**TASK SET**
1. Transcribe the condemnation case summary from "CONDEMNATION; EASEMENTS —" up to and including "the entire parcel.".
2. In the condemnation case summary, what value did the jury assign to the municipality's partial taking?

**PAGE TEXT**
[BEGIN]

A-3872-08T2 (N.J. Super. App. Div. 2010) (Unpublished)

CONDEMNATION; EASEMENTS — In an eminent domain dispute, the issues to be decided, other than those of value or damages, must be presented to and decided by a court before it appoints commissioners, and if a partial taking would not result in the parcel of land having little or no economic value, the condemnor is not required to acquire the entire parcel.

A municipality condemned a permanent easement over a portion of a property owner’s vacant beachfront property. This was to allow the municipality to access a portion of the property for beach maintenance and replenishment projects. The property owner had never sought approvals to develop the property, and there was no residential or commercial use on, or associated with, the property. The property was subject to federal, state, and municipal restrictions, all in effect prior to the property owner’s purchase of the property.

The appointed condemnation commissioners held a hearing and rendered a report and their award on December 9, 2008. The property owner appealed the decision, and on December 17, 2008 the property owner was notified that a jury trial was scheduled for March 9, 2009. On February 4, 2009, the property owner filed a motion to compel the municipality to condemn the entire property, and in a letter to the court dated February 17, 2009, a request for an adjournment was made because the initial trial date did not provide adequate time to obtain necessary expert reports. The lower court denied both the adjournment request and the motion to compel, noting this was the first time in four years that the property owner had sought to compel the municipality to condemn the entire property in fee simple. The lower court relied on an Appellate Division precedential holding that such issues must be presented to, and decided by, the court before a judgment appointing condemnation commissioners could be entered.

On March 5, 2009, the Appellate Division denied the property owner’s emergent motion for leave to file an interlocutory appeal and for a stay of the trial. On March 9, 2009, the lower court again denied the property owner’s request for an adjournment, holding that the property owner was precluded from presenting any evidence at trial that was not presented during the condemnation proceeding. That same day, the jury returned a verdict valuing the municipality’s partial taking at $1,000.

On further appeal, the property owner argued that it was error not to adjourn the first listed trial date to provide adequate opportunity to prepare, and that the lower court was incorrect in not requiring the municipality to condemn the entire parcel in fee simple. The Appellate Division, however, affirmed the lower court’s decision, finding the property owner’s request for adjournment to be untimely because it had ample opportunity to prepare for the trial. The Court stated when a taking drains the property of all economic worth, it would be the better practice for the municipality to condemn the whole property. However, the record did not support the property owner’s claim that its property was reduced “as a result of” the condemned easement. The property had little value prior to the taking because its use was restricted by applicable regulations and zoning requirements. Several experts testified that the land was unfit for development, and the condemned easement actually enhanced the value and use of the property. Therefore, the Court disagreed with the property owner’s claim that the easement created an “uneconomic remnant” requiring condemnation of the whole parcel. As a consequence, the Court affirmed the lower court’s rulings in all respects.

[END]

**PROVIDED RECORDS**
[BEGIN]

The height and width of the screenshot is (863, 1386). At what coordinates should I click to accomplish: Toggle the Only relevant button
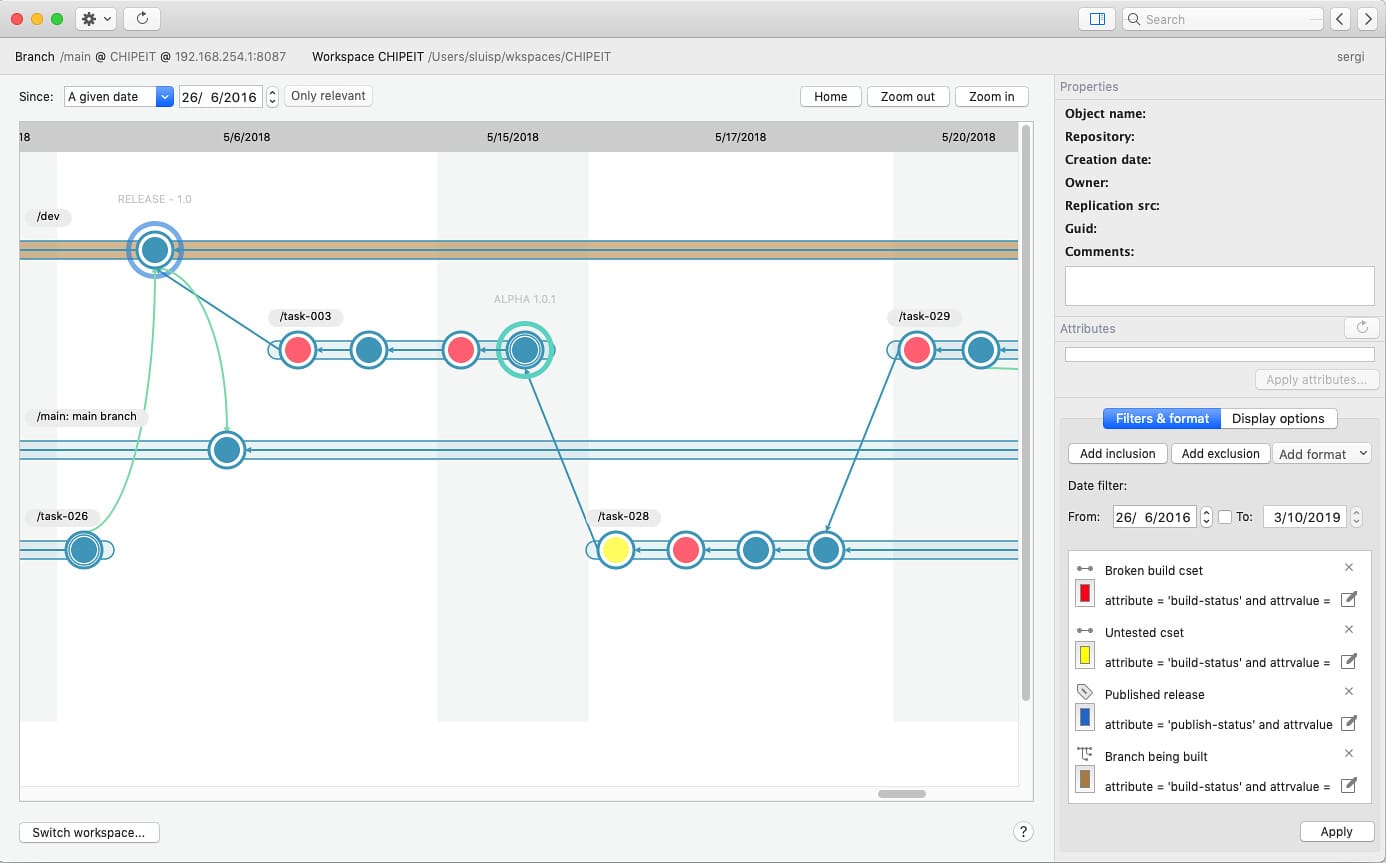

[END]
[BEGIN]

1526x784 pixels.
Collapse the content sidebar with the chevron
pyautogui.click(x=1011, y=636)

[END]

**WORKED SOLUTIONS**
1.
CONDEMNATION; EASEMENTS — In an eminent domain dispute, the issues to be decided, other than those of value or damages, must be presented to and decided by a court before it appoints commissioners, and if a partial taking would not result in the parcel of land having little or no economic value, the condemnor is not required to acquire the entire parcel.

2. $1,000